As I have grown in my career and co-founded my own business my relationship with dyslexia has strengthened, I have been able to embrace it fully, research more and alleviate some of the pain points or stigma that I had subconsciously placed on myself while growing up. The time spent in the space is what led to conceptualize and launching an initiative that is very dear to me and personally solved one of my most challenging issues in the workplace.
That initiative is called All Kinds of Minds (allkindsofminds.co); the concept is straightforward but for me, was very effective.
As you can understand now, 3 years into running my own business, the amount of emails that I have sent is most likely a terrifyingly large number as is the amount of time I spend behind the desk. We are a fully remote business, so 80% of our team and client communications happen in a written format, either in Slack or via Email. These scenarios pose a problem for those with reading and writing; the pressure you feel every time you are about to hit send is often overwhelming. Yes, I have learnt to get used to it, but it is always there and remains there even after I send a message.
I spent a phenomenal number of hours rereading and correcting my written work and as the amount of work pilled, this pressure got bigger and bigger until I decided to make a change.
The change was simple and is what led to the beginning of All Kinds of Minds. I created a simple and clear email signature that is now included in all emails I send, telling people to “Please excuse the typos, I am blessed to be dyslexic”. Wow, its even a relief adding it here!
No what this small addition to email does has a huge impact on how I feel when communicating. It removes the worry of being considered “careless” or “rushing” or “distracted” and allows a little bit of breathing space in a very judgmental world to embrace my superpower and for others to understand I do care and I have most likely proofread the email numerous times but I can’t help the if the odd mistake remains.
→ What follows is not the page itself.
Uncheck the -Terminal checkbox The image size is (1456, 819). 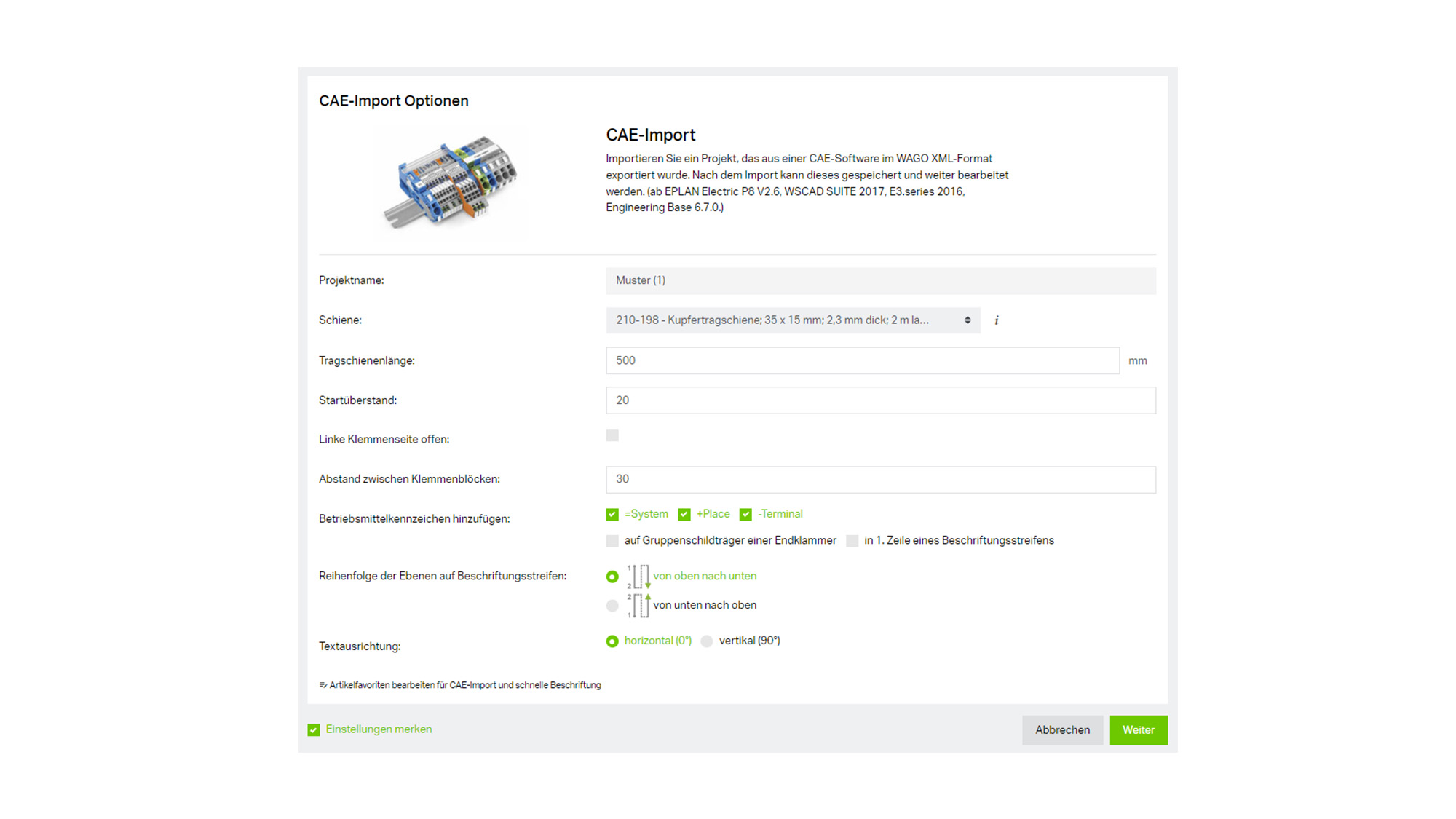pyautogui.click(x=745, y=515)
Small change, right? But huge impact for myself and others who have joined our network of dyslexic thinkers through the All Kinds of Minds initiative. We have worked hard to build out our email signature options to embrace and represent various neurodiversity’s to help to raise awareness of them in the workplace.
I hope this gives a little bit of insight into a dyslexic mind and to find out more about how you can integrate our signatures into your workplace, home or school, explore opportunities for collaboration or share your feedback please reach out at https://allkindsofminds.co/
Sebastian de Groot van Embden is a husband, father, entrepreneur and intrapreneur.
He has lived in Qatar for over 10 years and was diagnosed with dyslexia at school in the UK at the age of 15 ahead of his GCSE and he has been working on how best to manage it since then.
His experiences range across various sectors however he specializes with equal measure in the digital and real estate spaces. He is an Oxford Brookes University graduate and completed his MBA in 2022 from Bayes (formally Cass) Business School at City University London.